My okra plants are about 4-6" tall, and something has been chewing off the leaves down to the stem. I wouldn't think an okra plant would be tasty to anything, but apparently so. I'm guessing deer or rabbits; its too dry now to see tracks. Would red pepper deter both of these?


----------



## Randy Rooster (Dec 14, 2004)

my guess is deer. Before I put up a deer fence they loved my okra.


----------



## ksfarmer (Apr 28, 2007)

Deer, or groundhog (woodchuck).


----------



## EDDIE BUCK (Jul 17, 2005)

I would say deer too.I have never had deer to eat sweet corn before the ears form.This year they walk right down the row biting off one foot tall stalks and eating them.


----------



## Cheryl in SD (Apr 22, 2005)

Anything but me! I think it has to be a regional thing. bleck.


----------



## NostalgicGranny (Aug 22, 2007)

My goats seem to love it as well.

Much to my surprise I discovered we can eat baby Okra leaves like greens, so the culprit could be anything.


----------



## mnn2501 (Apr 2, 2008)

I can't figure out why anything or anyone would eat okra :lookout:


----------



## EDDIE BUCK (Jul 17, 2005)

mnn2501 said:


> I can't figure out why anything or anyone would eat okra :lookout:


 Have you triedum fried?


----------



## jlxian (Feb 14, 2005)

It is sooooooooo good fried. Along with onions, green peppers, and green tomatoes. Very delicious, although I'm sure not totally healthy. 
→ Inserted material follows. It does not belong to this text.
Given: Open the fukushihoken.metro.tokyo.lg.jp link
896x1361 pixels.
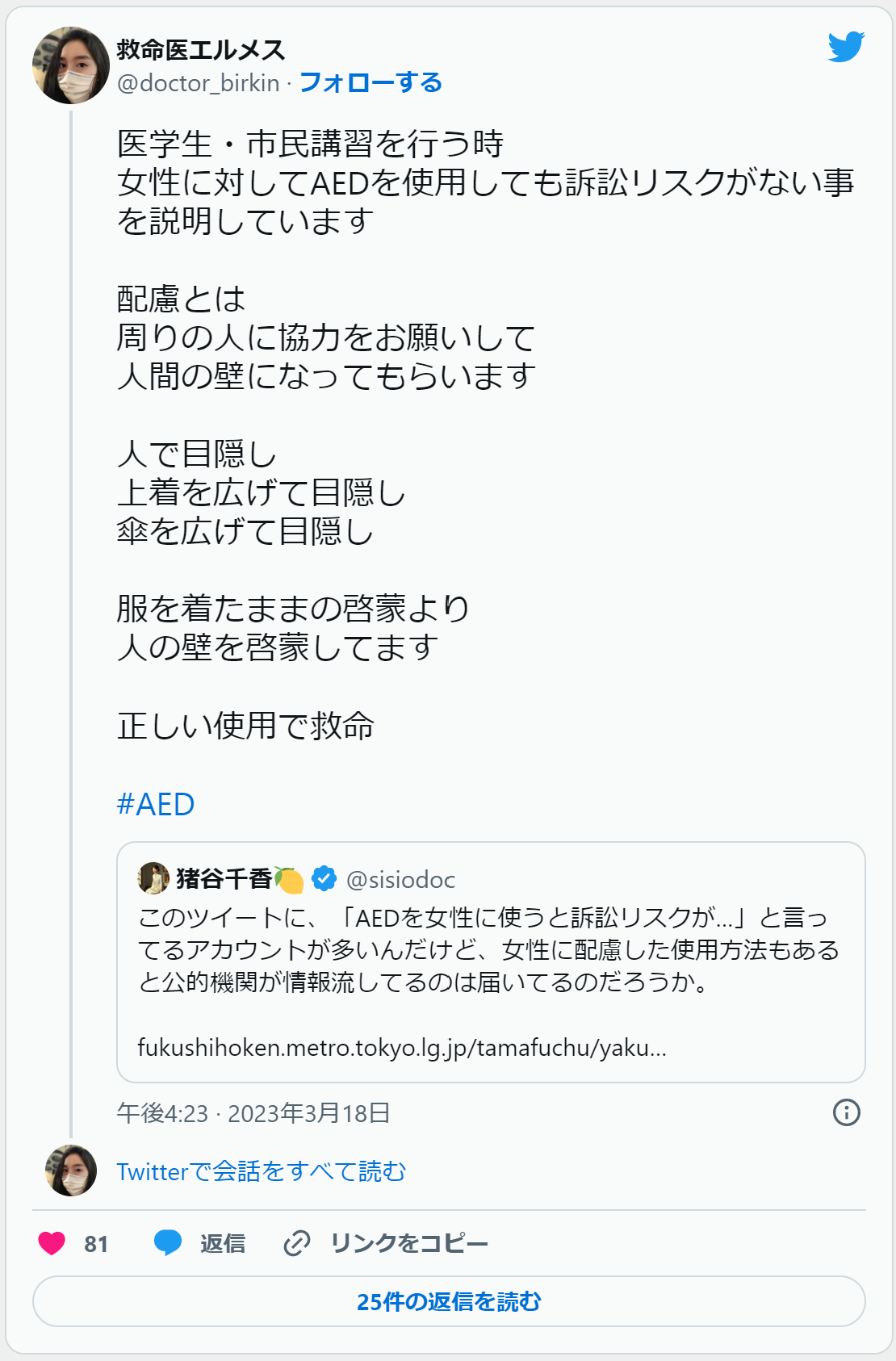Looking at the screenshot, I should point(402,1048).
I admit, I'm a fan of it in soups too. I am hoping this year to have enough to can mixed with tomatoes, just for soups. 

Then again, if the deer (or whatever) keep eating my plants I won't have any at all.


----------



## katydidagain (Jun 11, 2004)

EDDIE BUCK said:


> Have you triedum fried?


Or pickled?


----------



## mnn2501 (Apr 2, 2008)

EDDIE BUCK said:


> Have you triedum fried?


 Yeah, I call it 'fried green pus'


----------



## NostalgicGranny (Aug 22, 2007)

mnn2501 said:


> I can't figure out why anything or anyone would eat okra :lookout:


It grows on you. At first I only saw it as this slimy snot like stuff, but eventually I started to like it. Breaded and fried it isn't so bad. Or pickled.


----------



## laughaha (Mar 4, 2008)

I promise that I won't eat your okra.


----------



## mtnbluet881 (Jun 4, 2006)

I love them, my DH hates them. So....we don't have them very often as I know I have to "eat the whole thing."
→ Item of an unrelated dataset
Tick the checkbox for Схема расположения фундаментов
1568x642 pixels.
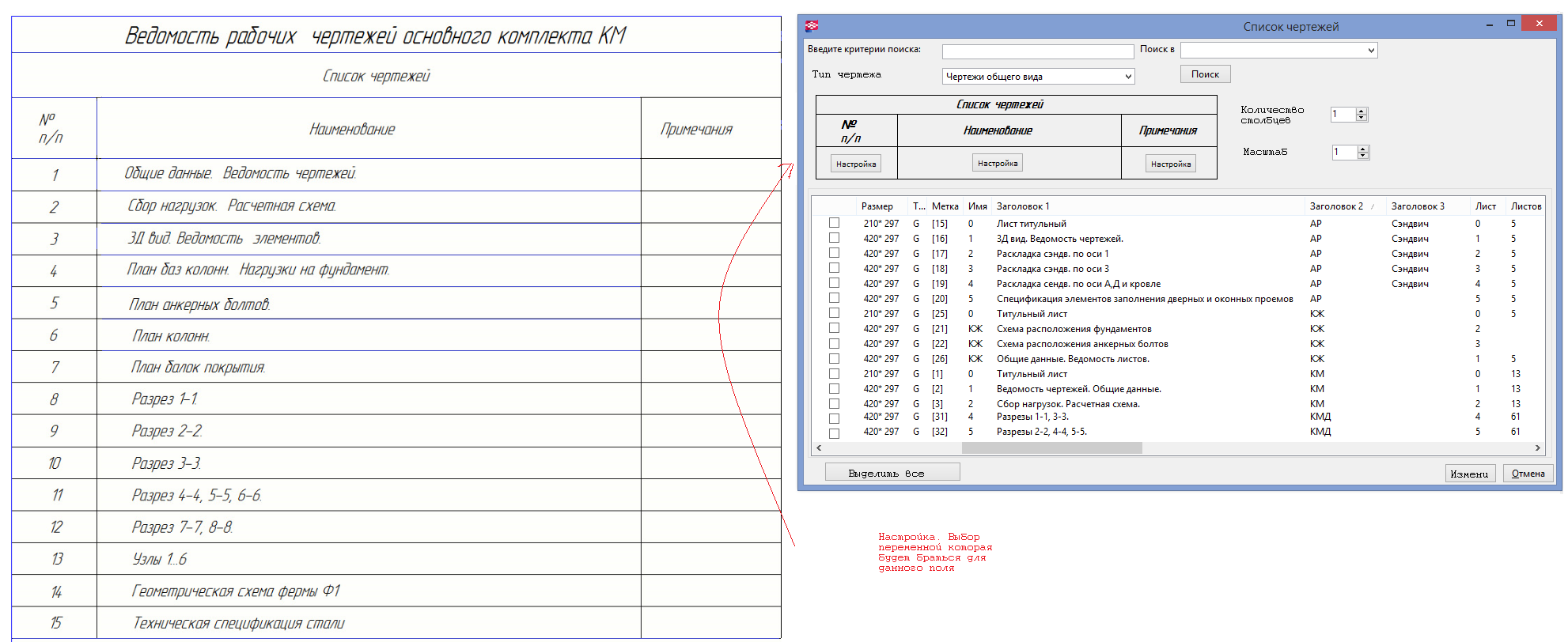click(834, 328)
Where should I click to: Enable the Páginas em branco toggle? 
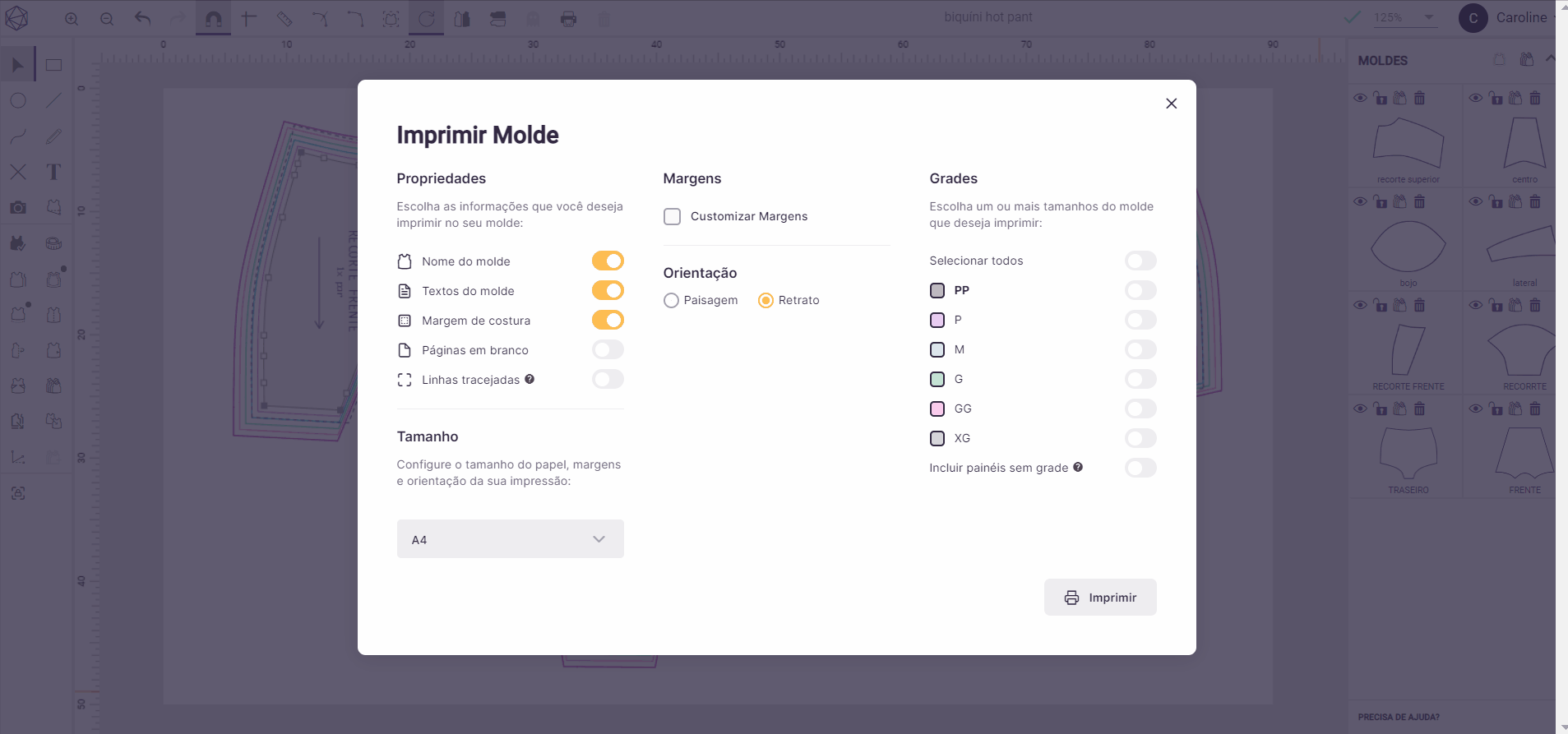click(608, 349)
Why? I don't know. With some things that is just the way it is.


----------



## Terri (May 10, 2002)

I HATED okra until I tasted what my in-laws did with it. I was only eating a little to be polite but it was really good!

They just mixed 1 teaspoon of salt with 1 cup of flour, sliced the okra 1/2 inch thick, stirred everything together, and fried it in oil.

Sometimes the simple recipies are the best! It was not slimy, it was crunchy and good!


----------



## keyhole (Dec 2, 2008)

I planted 50 Okra seeds this year but only have 18 plants left. Rabbits!!! The rabbits and crows tore my garden up. I had to replant a lot of zuchinni, squash, peas, and the seeds I got from Jesse, well the crows had a hay day with all the beans. I only have 1 Chinese Noodle Bean plant that survived!!!

But things could be worse I guess!!!

After reading Terri's post it makes me realize what a different world we live in. In the south I have eaten fried Okra since childhood. It was always a staple in our house during the summer and early fall.


----------